WHAT YOU HAVE TO DO
An exact copy of all the data below is needed.

Stored items
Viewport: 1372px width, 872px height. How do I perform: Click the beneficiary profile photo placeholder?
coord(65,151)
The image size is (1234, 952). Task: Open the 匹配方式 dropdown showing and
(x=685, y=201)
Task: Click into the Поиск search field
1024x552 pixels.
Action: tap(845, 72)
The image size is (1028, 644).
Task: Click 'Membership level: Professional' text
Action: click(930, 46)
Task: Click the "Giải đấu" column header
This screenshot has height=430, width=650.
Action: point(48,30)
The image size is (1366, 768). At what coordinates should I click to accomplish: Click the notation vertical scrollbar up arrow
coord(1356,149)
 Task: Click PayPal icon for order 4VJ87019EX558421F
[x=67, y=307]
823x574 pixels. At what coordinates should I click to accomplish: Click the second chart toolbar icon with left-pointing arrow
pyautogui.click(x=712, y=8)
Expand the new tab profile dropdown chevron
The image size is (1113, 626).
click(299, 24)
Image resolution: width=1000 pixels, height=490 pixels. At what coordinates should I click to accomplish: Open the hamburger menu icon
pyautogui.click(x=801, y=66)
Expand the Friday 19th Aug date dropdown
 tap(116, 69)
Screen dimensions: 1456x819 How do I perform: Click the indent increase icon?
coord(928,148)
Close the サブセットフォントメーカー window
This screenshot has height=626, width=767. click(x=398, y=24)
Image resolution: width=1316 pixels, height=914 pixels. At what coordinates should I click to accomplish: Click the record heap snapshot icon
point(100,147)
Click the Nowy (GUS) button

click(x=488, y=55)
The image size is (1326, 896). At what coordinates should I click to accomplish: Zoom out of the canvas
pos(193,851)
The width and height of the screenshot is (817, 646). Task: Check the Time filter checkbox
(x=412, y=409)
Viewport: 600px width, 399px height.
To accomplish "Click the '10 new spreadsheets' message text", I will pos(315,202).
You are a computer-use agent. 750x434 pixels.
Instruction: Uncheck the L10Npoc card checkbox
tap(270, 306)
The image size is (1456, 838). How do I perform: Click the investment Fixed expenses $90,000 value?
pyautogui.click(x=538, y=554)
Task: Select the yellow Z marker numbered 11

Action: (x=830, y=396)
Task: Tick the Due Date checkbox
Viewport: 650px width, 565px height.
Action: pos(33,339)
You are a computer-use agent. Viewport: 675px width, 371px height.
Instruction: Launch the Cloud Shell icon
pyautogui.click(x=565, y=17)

ANSWER SECTION
Viewport: 1372px width, 872px height. How do I perform: Click the beneficiary profile photo placeholder?
coord(65,151)
The image size is (1234, 952). Task: Open the 匹配方式 dropdown showing and
(x=685, y=201)
Task: Click into the Поиск search field
1024x552 pixels.
Action: tap(845, 72)
The image size is (1028, 644).
Task: Click 'Membership level: Professional' text
Action: click(930, 46)
Task: Click the "Giải đấu" column header
This screenshot has height=430, width=650.
Action: point(48,30)
The image size is (1366, 768). At what coordinates should I click to accomplish: Click the notation vertical scrollbar up arrow
coord(1356,149)
 Task: Click PayPal icon for order 4VJ87019EX558421F
[x=67, y=307]
823x574 pixels. At what coordinates should I click to accomplish: Click the second chart toolbar icon with left-pointing arrow
pyautogui.click(x=712, y=8)
Expand the new tab profile dropdown chevron
The image size is (1113, 626).
click(299, 24)
Image resolution: width=1000 pixels, height=490 pixels. At what coordinates should I click to accomplish: Open the hamburger menu icon
pyautogui.click(x=801, y=66)
Expand the Friday 19th Aug date dropdown
 tap(116, 69)
Screen dimensions: 1456x819 How do I perform: Click the indent increase icon?
coord(928,148)
Close the サブセットフォントメーカー window
This screenshot has height=626, width=767. click(x=398, y=24)
Image resolution: width=1316 pixels, height=914 pixels. At what coordinates should I click to accomplish: Click the record heap snapshot icon
point(100,147)
Click the Nowy (GUS) button

click(x=488, y=55)
The image size is (1326, 896). At what coordinates should I click to accomplish: Zoom out of the canvas
pos(193,851)
The width and height of the screenshot is (817, 646). Task: Check the Time filter checkbox
(x=412, y=409)
Viewport: 600px width, 399px height.
To accomplish "Click the '10 new spreadsheets' message text", I will pos(315,202).
You are a computer-use agent. 750x434 pixels.
Instruction: Uncheck the L10Npoc card checkbox
tap(270, 306)
The image size is (1456, 838). How do I perform: Click the investment Fixed expenses $90,000 value?
pyautogui.click(x=538, y=554)
Task: Select the yellow Z marker numbered 11

Action: (x=830, y=396)
Task: Tick the Due Date checkbox
Viewport: 650px width, 565px height.
Action: pos(33,339)
You are a computer-use agent. Viewport: 675px width, 371px height.
Instruction: Launch the Cloud Shell icon
pyautogui.click(x=565, y=17)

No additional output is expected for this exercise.